إِنَّمَا حَرَّمَ عَلَيْكُمُ الْمَيْتَةَ وَالدَّمَ
وَلَحْمَ الْخِنْزِيرِ وَمَا أُهِلَّ لِغَيْرِ اللَّهِ بِهِ فَمَنِ اضْطُرَّ
غَيْرَ بَاغٍ وَلَا عَادٍ فَإِنَّ اللَّهَ غَفُورٌ رَحِيمٌ
“Sesungguhnya Allah hanya mengharamkan atasmu
(memakan) bangkai, darah, daging babi dan apa yang disembelih dengan menyebut
nama selain Allah; tetapi barangsiapa yang terpaksa memakannya dengan tidak
menganiaya dan tidak pula melampaui batas, maka sesungguhnya Allah Maha
Pengampun lagi Maha Penyayang.” (QS. An-Nahl: 115).

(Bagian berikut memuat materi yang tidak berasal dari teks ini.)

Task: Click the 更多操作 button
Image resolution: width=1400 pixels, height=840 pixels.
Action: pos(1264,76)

Ibnu Katsir rahimahullah berkata, “Begitu juga
dilarang memakan daging babi baik yang mati dengan cara disembelih atau mati
dalam keadaan tidak wajar. Lemak babi pun haram dimakan sebagaimana dagingnya
karena penyebutan daging dalam ayat cuma menunjukkan keumuman (aghlabiyyah)

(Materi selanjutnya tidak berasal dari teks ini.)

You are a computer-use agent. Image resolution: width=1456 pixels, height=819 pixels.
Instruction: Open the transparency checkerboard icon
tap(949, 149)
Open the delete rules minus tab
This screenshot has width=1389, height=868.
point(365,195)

atau dalam daging juga sudah termasuk pula lemaknya, atau hukumnya diambil
dengan jalan qiyas (analogi).” (Tafsir Al-Qur’an Al-‘Azhim, 2: 36)
Yang jelas haramnya babi adalah berdasarkan ijma’ atau
kata sepakat ulama sebagaimana dikatakan oleh Ibnul ‘Arabi rahimahullah.
Penyusun Ahkam Al-Qur’an ini berkata, “Umat telah sepakat haramnya
daging babi dan seluruh bagian tubuhnya. Dalam ayat disebutkan dengan kata
‘daging’ karena babi adalah hewan yang disembelih dengan maksud mengambil
dagingnya. … Dan lemak babi termasuk dalam larangan daging babi.” (Ahkam
Al-Qur’an, 1: 94).
Hikmah mengapa babi
itu diharamkan
Hewan yang diharamkan pasti akan memberikan pengaruh
bagi orang yang memakannya. Dan ini berlaku untuk makanan haram secara umum.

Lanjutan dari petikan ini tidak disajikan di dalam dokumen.